US State Apparatus Stokes Global Crises To Keep Its Grip On The World
The US created an authoritarian "national-security state apparatus" during the Cold War to counter the Soviet Union. It is still stoking new crises all over the globe, across the world, American author and founder of The Future of Freedom Foundation (FFF), Jacob G. Hornberger, says.
He ruminates that if the Russian side had reinvented the Warsaw Pact, involving Cuba, Venezuela, Chile, Guatemala, Nicaragua, Grenada, and Bolivia into its fold, and put up novel military bases across the US southern border, "toppling the democratically elected president in Mexico," then the US would have reacted swiftly.
"What would be the reaction of President Obama, Republican and Democrat presidential candidates, the Pentagon, the CIA, and the US mainstream press? I'll tell you: They would all be screaming like banshees! It would be a monumental crisis," Jacob G. Hornberger elaborated, according to sputniknews.
The US would have forced Russia to dismantle everything. However, currently, no one is crying foul over the US position, or questioning NATO's expansion into Russia, he said.
The US "national-security state apparatus" based on the Pentagon, NATO and the CIA, was "entirely new and alien" to the American governmental structure, he said, quoting Eisenhower. "The only reason this totalitarian structure was adopted was to oppose the Soviet Union (America's WWII partner and ally) in a Cold War."
In spite of the end of the Cold War, the US did not dislodge its military apparatus. "So, they go into the Middle East and poke a bunch of hornets' nests, which ultimately brings us the perpetual 'war on terrorism,' along with ever-growing budgets for the Pentagon and the CIA, not to mention the never-ending infringements on our freedom and privacy in the name of keeping us "safe" from the supposed danger that they themselves produced," he said.
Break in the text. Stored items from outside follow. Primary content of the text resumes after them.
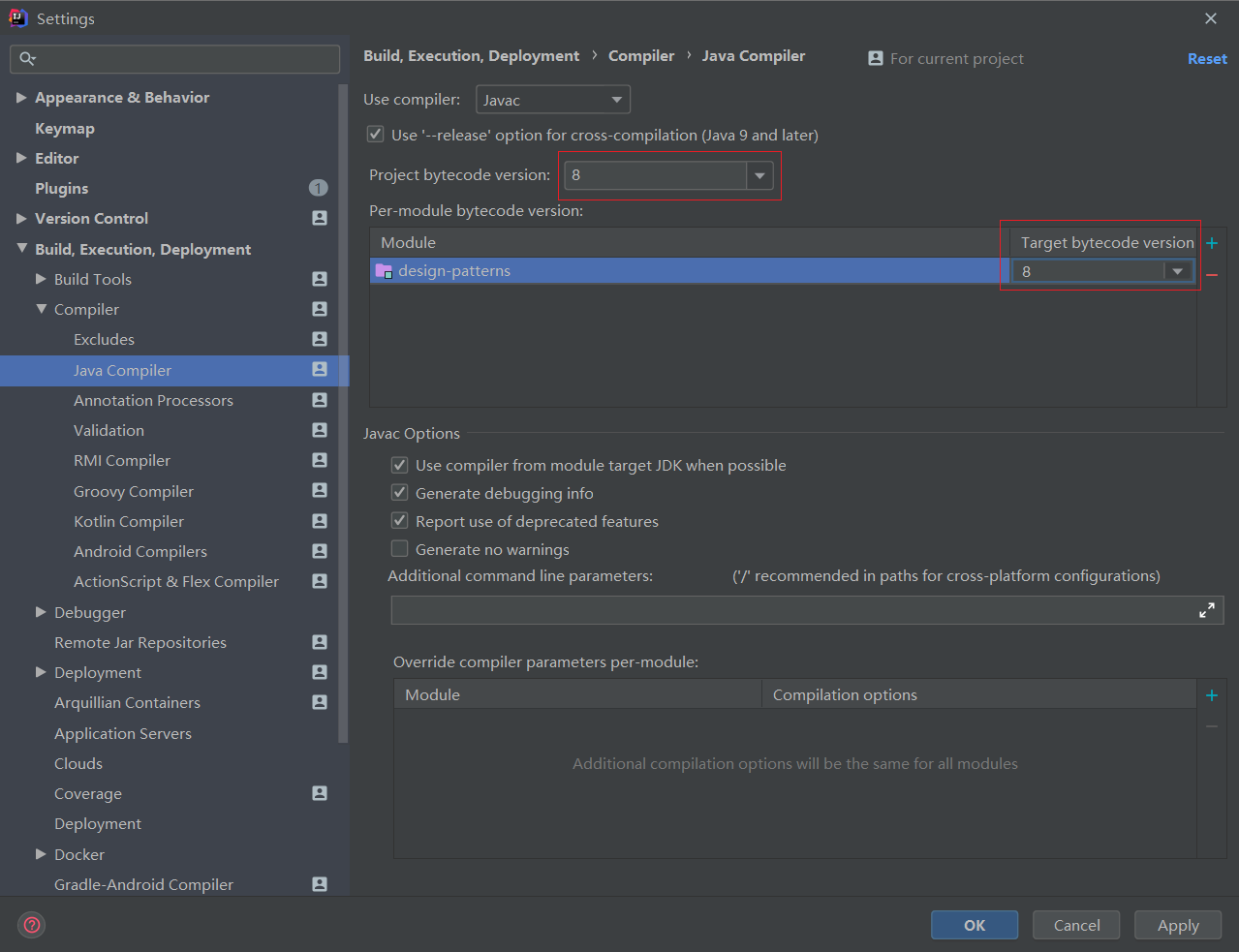Disable the '--release' cross-compilation option checkbox
Image resolution: width=1239 pixels, height=952 pixels.
(376, 135)
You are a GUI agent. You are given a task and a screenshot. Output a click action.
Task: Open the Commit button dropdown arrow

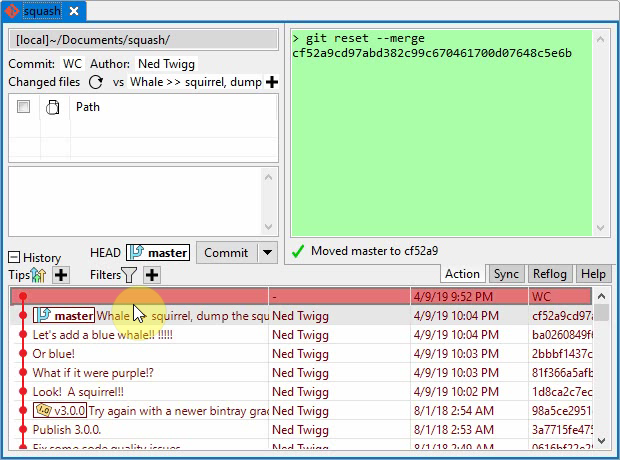[266, 253]
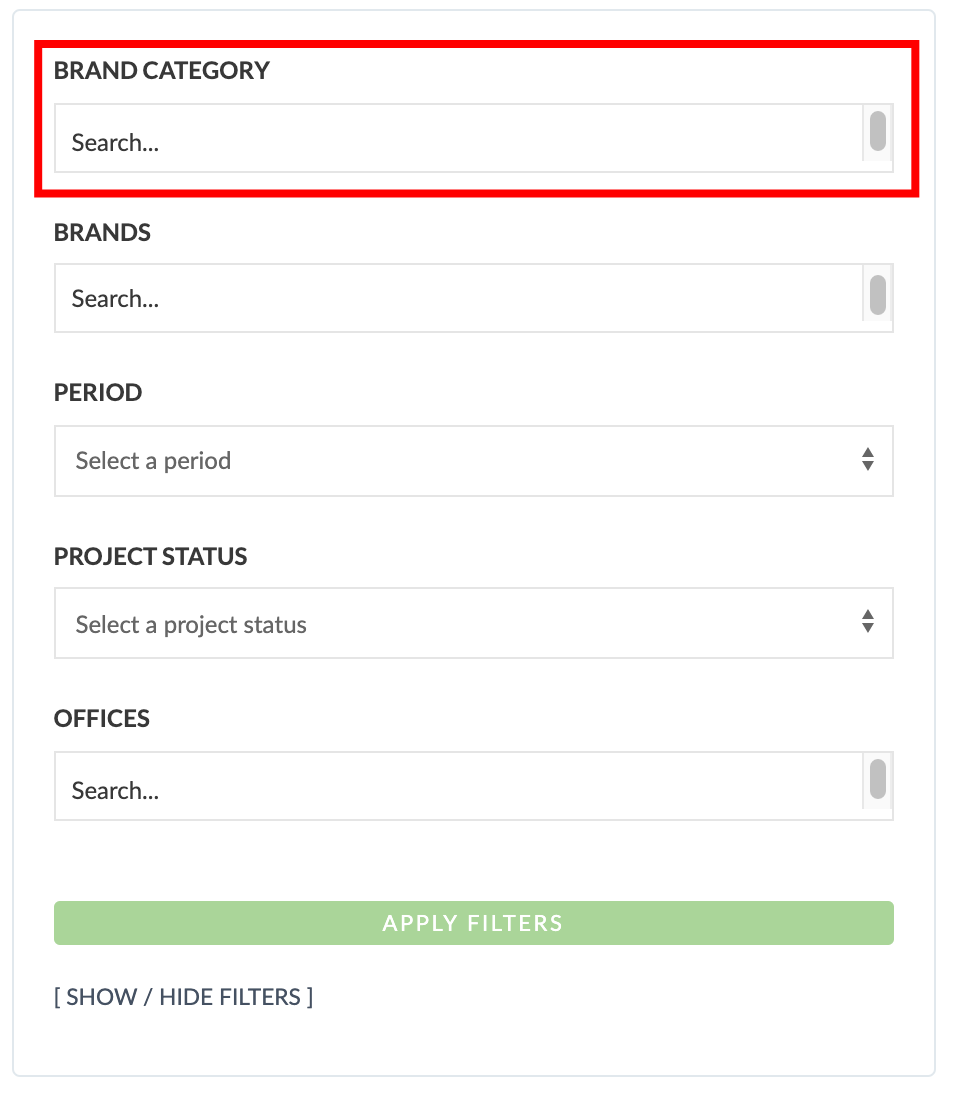Viewport: 963px width, 1102px height.
Task: Click the Offices heading label
Action: pyautogui.click(x=102, y=719)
Instead, the US security apparatus thrust forward with the NATO expansion into Russia's borders, in spite of the collapse of the USSR. When the democratically elected government in Kiev challenged the US, it just toppled Ukrainian President Viktor Yanukovych.
"No problem. Just foment a coup, just like in Iran, Guatemala, Chile, and other countries around the world," the author noted, adding that the Ukrainian coup resulted in the Civil War, "not much different from the decades-long civil war that the US coup in Guatemala produced."
Hornberger calls upon the US public to wake up and challenge the US government, and dismantle the military state apparatus. "That would not only bring an end to the perpetual crisis and chaos, it would also provide the foundation of a peaceful, prosperous, harmonious, and free society," the author concluded.